The company expects glycogen storage disease type Ia candidate DTX401 to reach the IND stage early next year.

The notable absence from the list of programs about which suitors are excited—and the reason Regenxbio was set to buy Dimension for a knockdown price—is DTX101. That was once Dimension’s top prospect.

However, the release of data from a phase 1/2 trial of the hemophilia B candidate over the first half of the year marked it out as unlikely to succeed, particularly in light of clinical data generated by Spark Therapeutics’ rival gene therapy.

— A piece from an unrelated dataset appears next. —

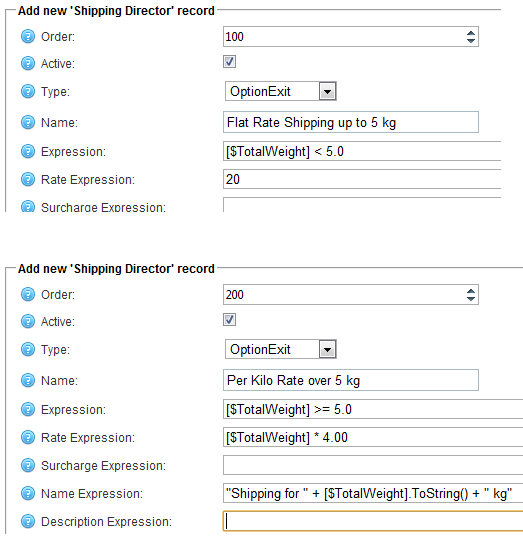Click help icon next to first Active label
The height and width of the screenshot is (538, 523).
[28, 63]
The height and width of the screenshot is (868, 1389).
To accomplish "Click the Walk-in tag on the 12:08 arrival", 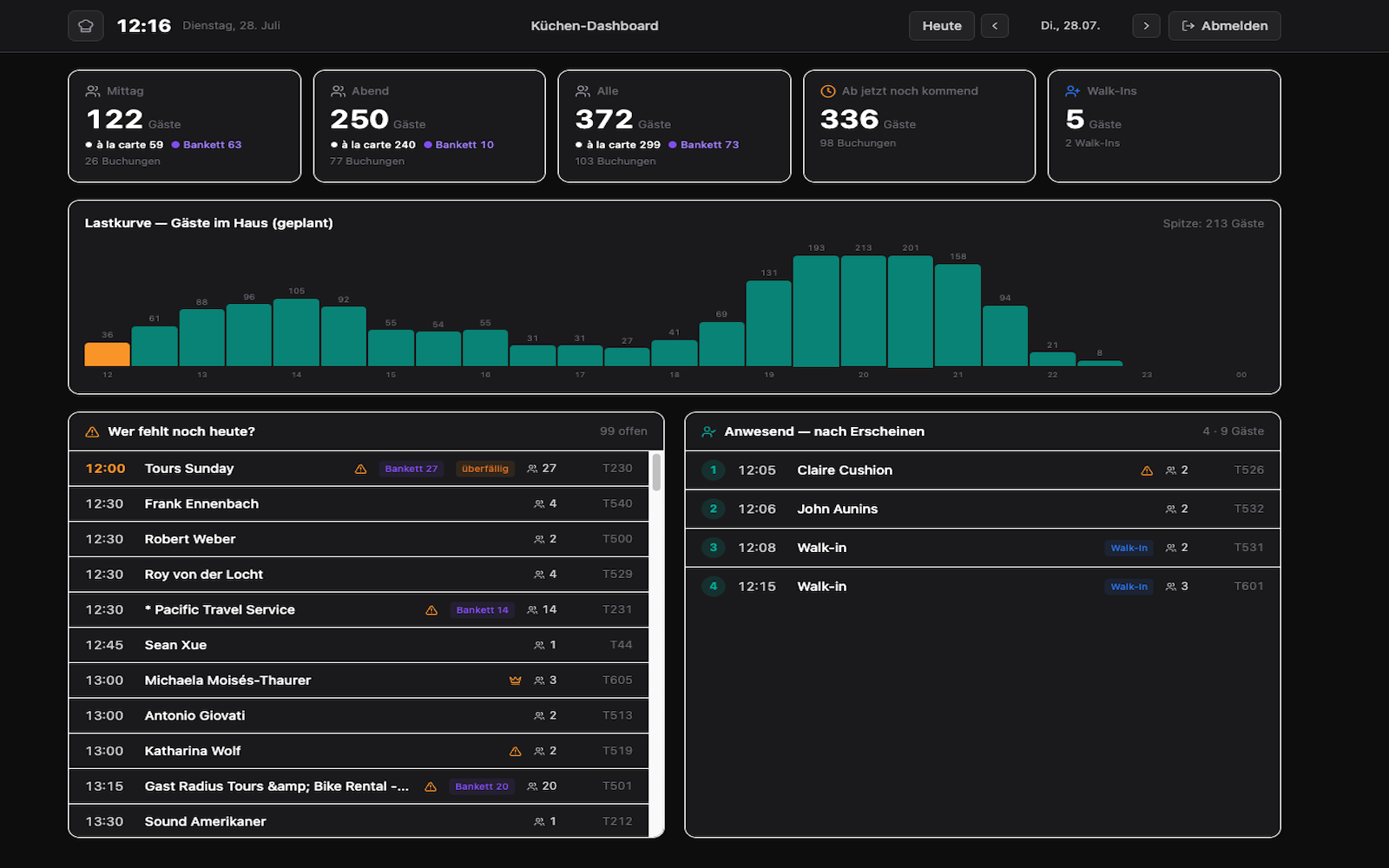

Dimension grew out of Fidelity Biosciences’ belief that gene therapy was ready for the big time. And, having been spawned through an alliance with ReGenX, Dimension quickly pulled in $30 million from Fidelity and OrbiMed, was heralded as having the best AAV technology in the industry, landed a $250 million deal with Bayer, signed up Merck KGaA chief An­nal­isa Jenk­ins as CEO and capped off a busy first year with a Fierce 15 award. An IPO followed late in 2015.

That was about as good as it got for Dimension.

This year, the biotech’s A-list credentials butted up against negative data. The negative data won. Dimension’s market cap went on to slip to $30 million, attracting the interest of Regenxbio and now Ultragenyx.

Today, Dimension’s stock was up nearly 10% premarket, with its market cap at $35 million.